Question: Deadline in your head at all for getting a GM in place?
No. Not a process I’m going to rush. I think it’s too important of a decision to not carefully go through the process. Ideally the sooner the better. It’s impossible to have 10 win seasons consistently.
Again, be prepared for a longer delay than is comfortable. The Colts future is in a state of uncertainty right now and it could be weeks until light starts to bring things into focus.
Question: Do you want to change the culture?
Irsay: Always interested in making sure we are as good as we can be in every way we run the franchise.
It’s been discussed the difficulties between Bill and the media over the years. We had many discussions and continued to stress the importance of that. Agree that we can do some things. In continuing to manage our media relationships, particularly locally, making sure the whole experience of people you are working with is improved and on a very high level. There has to be some protection on how much information is discussed for the good of the football program but that can be overused and we can improve that.
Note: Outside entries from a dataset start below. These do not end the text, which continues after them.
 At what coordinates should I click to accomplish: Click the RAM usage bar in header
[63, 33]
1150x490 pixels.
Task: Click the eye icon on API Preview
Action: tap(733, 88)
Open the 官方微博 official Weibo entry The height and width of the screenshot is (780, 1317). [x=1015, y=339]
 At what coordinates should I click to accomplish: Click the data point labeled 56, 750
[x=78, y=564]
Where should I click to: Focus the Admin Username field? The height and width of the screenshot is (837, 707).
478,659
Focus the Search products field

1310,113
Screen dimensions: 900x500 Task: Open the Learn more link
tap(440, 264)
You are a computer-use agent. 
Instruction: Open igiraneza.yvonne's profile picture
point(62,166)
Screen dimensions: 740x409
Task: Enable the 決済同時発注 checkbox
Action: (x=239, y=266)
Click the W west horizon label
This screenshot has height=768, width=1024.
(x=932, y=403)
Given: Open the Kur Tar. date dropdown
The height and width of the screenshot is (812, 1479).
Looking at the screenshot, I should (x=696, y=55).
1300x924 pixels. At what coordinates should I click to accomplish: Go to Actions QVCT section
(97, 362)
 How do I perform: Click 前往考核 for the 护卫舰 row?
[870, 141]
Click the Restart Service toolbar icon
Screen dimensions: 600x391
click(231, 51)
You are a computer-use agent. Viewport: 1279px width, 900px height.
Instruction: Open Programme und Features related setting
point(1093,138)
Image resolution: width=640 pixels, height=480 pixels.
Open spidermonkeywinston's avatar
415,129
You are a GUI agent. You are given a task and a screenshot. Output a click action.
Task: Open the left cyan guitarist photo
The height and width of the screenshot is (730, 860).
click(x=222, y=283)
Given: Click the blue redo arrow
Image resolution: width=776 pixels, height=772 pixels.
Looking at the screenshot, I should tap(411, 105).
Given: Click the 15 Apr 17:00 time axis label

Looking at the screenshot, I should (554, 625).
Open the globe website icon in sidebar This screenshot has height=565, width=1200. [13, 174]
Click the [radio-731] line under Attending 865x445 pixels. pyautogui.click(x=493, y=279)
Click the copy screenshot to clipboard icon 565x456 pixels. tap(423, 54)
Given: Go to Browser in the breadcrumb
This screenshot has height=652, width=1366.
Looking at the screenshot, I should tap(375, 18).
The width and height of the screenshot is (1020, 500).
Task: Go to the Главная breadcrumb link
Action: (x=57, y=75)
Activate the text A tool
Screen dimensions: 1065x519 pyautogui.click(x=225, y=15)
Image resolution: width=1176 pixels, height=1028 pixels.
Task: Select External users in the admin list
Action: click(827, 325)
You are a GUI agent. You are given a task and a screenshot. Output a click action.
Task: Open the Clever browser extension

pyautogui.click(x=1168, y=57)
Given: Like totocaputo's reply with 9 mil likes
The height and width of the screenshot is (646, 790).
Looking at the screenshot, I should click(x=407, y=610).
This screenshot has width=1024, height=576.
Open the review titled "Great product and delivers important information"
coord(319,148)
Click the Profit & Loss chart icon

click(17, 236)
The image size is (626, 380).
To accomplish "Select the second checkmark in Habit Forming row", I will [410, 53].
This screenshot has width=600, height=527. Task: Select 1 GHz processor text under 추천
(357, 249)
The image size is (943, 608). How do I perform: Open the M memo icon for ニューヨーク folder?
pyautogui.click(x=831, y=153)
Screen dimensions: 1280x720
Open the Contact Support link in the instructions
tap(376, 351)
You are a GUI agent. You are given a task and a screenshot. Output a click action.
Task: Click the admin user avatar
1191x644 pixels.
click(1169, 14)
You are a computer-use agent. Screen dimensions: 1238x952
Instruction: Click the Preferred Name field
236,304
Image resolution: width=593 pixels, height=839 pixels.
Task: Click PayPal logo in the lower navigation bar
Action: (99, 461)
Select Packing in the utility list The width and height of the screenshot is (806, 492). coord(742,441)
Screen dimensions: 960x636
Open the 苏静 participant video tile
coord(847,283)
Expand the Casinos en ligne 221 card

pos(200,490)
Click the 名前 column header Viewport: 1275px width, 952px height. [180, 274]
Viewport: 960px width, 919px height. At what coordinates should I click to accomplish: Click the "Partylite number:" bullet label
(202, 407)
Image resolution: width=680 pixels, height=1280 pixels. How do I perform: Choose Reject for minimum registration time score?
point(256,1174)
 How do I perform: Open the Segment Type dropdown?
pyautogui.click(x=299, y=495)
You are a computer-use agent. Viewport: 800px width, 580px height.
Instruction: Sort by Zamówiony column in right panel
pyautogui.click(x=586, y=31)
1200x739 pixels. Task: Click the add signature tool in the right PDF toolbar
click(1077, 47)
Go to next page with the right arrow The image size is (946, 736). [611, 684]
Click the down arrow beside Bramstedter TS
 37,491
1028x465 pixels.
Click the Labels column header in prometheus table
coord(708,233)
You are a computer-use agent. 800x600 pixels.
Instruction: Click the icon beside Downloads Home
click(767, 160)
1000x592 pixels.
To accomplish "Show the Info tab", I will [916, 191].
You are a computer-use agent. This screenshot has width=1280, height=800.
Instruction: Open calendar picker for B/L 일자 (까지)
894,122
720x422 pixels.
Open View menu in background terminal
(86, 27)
On some of the things Jim Caldwell has done, some of you guys don’t see it, some of the real strengths he has… a bright guy, great teacher, great personnel evaluator, highly respected by the players. Demanding, will make changes that need to be made, and takes responsibility. Never complained about not having enough players or injuries.
One thing you look for is consistency with how they handle the players. We had it with Tony Dungy… we heard that people wanted Dungy to rant more on the sidelines and throw his headphones down. He never did that. Tom Landry never did that.
Coyer was a big mistake because he was not a Cover-2 guy. It was not in his DNA.
Yes there have been some problems on game management and clock management. That has been acknowledged and I think improved.
We are into January 2 as the rest of the league is too. Caldwell was excited and understood that he might not be here but that he very well could be here. That decision will probably be made after a new GM is here but I’m not ruling out anything. I’m not going to eliminate anything that can make the franchise better.
Hope to keep some continuity. The people I know and have worked with don’t want to change everything and want some continuity.
Once again, be prepared for some changes in the Colts relationship with local media — and potentially new media. Irsay is definitely more open to being a participant in the more open, 60/60/24/7 media environment the world is moving into. How much those issues really impacted his decision to part ways with a long time colleague and friend is not clear, but that changes are coming in that area is.
Irsay has made clear that he will be leaning on Caldwell during this transitional period to help hold the lockeroom together and be someone his personnel trusts.